For a serious actor, Ari Fliakos’ full-time job is a dream come true. He’s done the works of Chekhov, O’Neill, Racine, Shakespeare and Williams—granted sometimes he’s strutting around on stage in not much more than a jock strap or playing badminton in a skirt. But his roles have taken the 40-year-old Glen Cove native to theaters around the world, and earned him critical acclaim along the way.

Since 1996 Fliakos has been a full-time member of the Wooster Group, one of America’s most highly regarded bastions of the avant-garde. As the renowned theater critic Linda Winer once put it: “There’s Broadway, there’s off-Broadway, and then there’s the Wooster Group, which began doing its cutting-edge, multi-media, non-linear, theater in the adventurous ’70s but didn’t sell out when the rest of us did.”

Fliakos, who went to Friends Academy in Locust Valley and graduated from Duke with a history degree, admits he didn’t have this career path in mind when he set out to intern at the SoHo-based company known for its Performing Garage at 33 Wooster St., whose founding members have included actors Willem Dafoe, the late Spaulding Gray and Kate Valk, and the celebrated artistic director Elizabeth LeCompte.

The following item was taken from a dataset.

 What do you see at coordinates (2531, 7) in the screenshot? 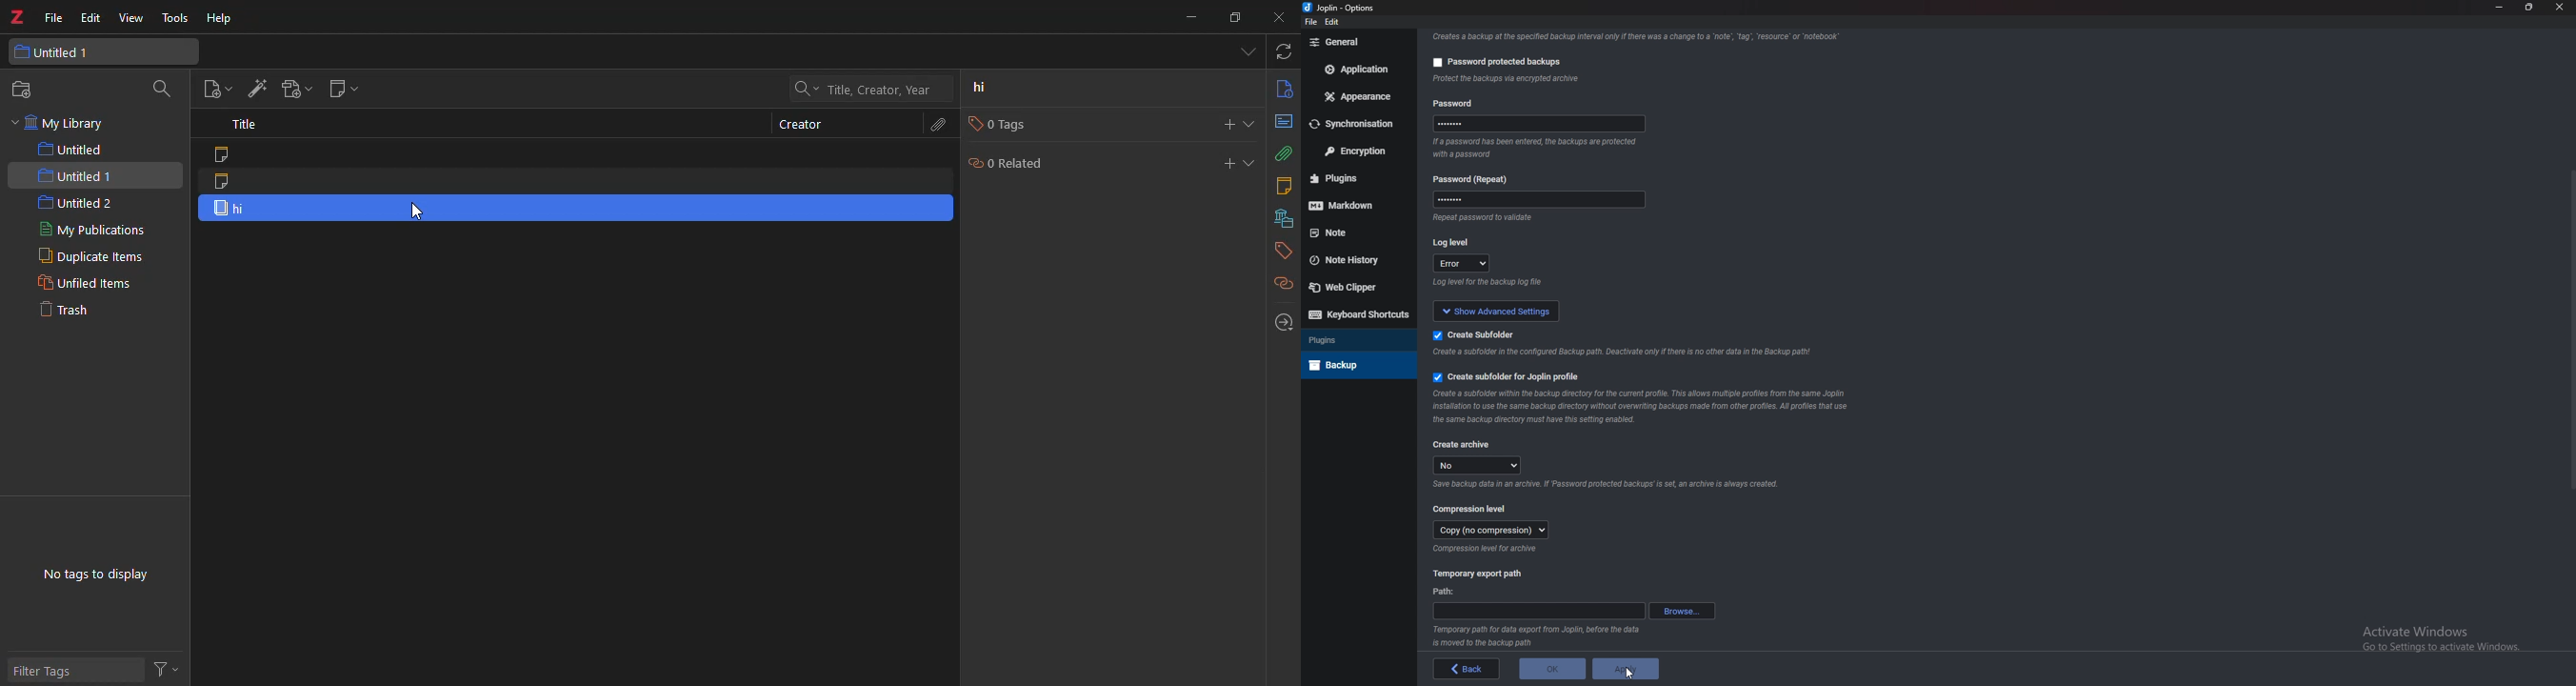
I see `Resize` at bounding box center [2531, 7].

“I didn’t put much stock into being an actor as a profession,” he tells the Press from a hotel in San Francisco where his company is currently on tour. But performing without inhibition apparently did come naturally to Fliakos.

His mother taught dance at their Long Island home and frequently put him to use.

Ari-Fliakos“There were never enough boys in her studio,” he recalls with a laugh, “so she’d always call me from upstairs and have me lip-synch to Elvis when I was six years old while girls in poodle skirts danced around behind me.”

Now he and his wife, Erin Douglass, one of the leading lights of Radiohole, an experimental theater group based in Brooklyn where they own a house, have a 5-year-old daughter and another child on the way.

With his light brown hair, dark brown eyes, steely gaze and medium stature, Fliakos has also found work on television as “a kind of terrible guy,” he says—a mugger and a white supremacist on Law and Order and a bank-robbing, cop-shooting maniac on Third Watch. In the indie movie Company K, he played an anguished private reliving the horrors of World War I.

Unlike his work in film and TV, which can be completed in a few weeks, the Wooster Group can take years to produce a particular theatrical piece. Spending several months a year touring poses a challenge, especially as a parent, he admits, but it’s a necessity for a company like Wooster Group, which depends heavily on box office receipts and arts grants.

“With each piece,” Fliakos tells the Press, “we essentially create a whole new theatrical language, a whole new world that we inhabit.”

That dramatic freedom is not without risk, he admits.

“At any moment failure is always there!” he says. But riding that line between success and disaster is what he finds so exciting as a performer. “To always be on the precipice of failure…that’s how you make great work.”

And that’s why he does what he does so well.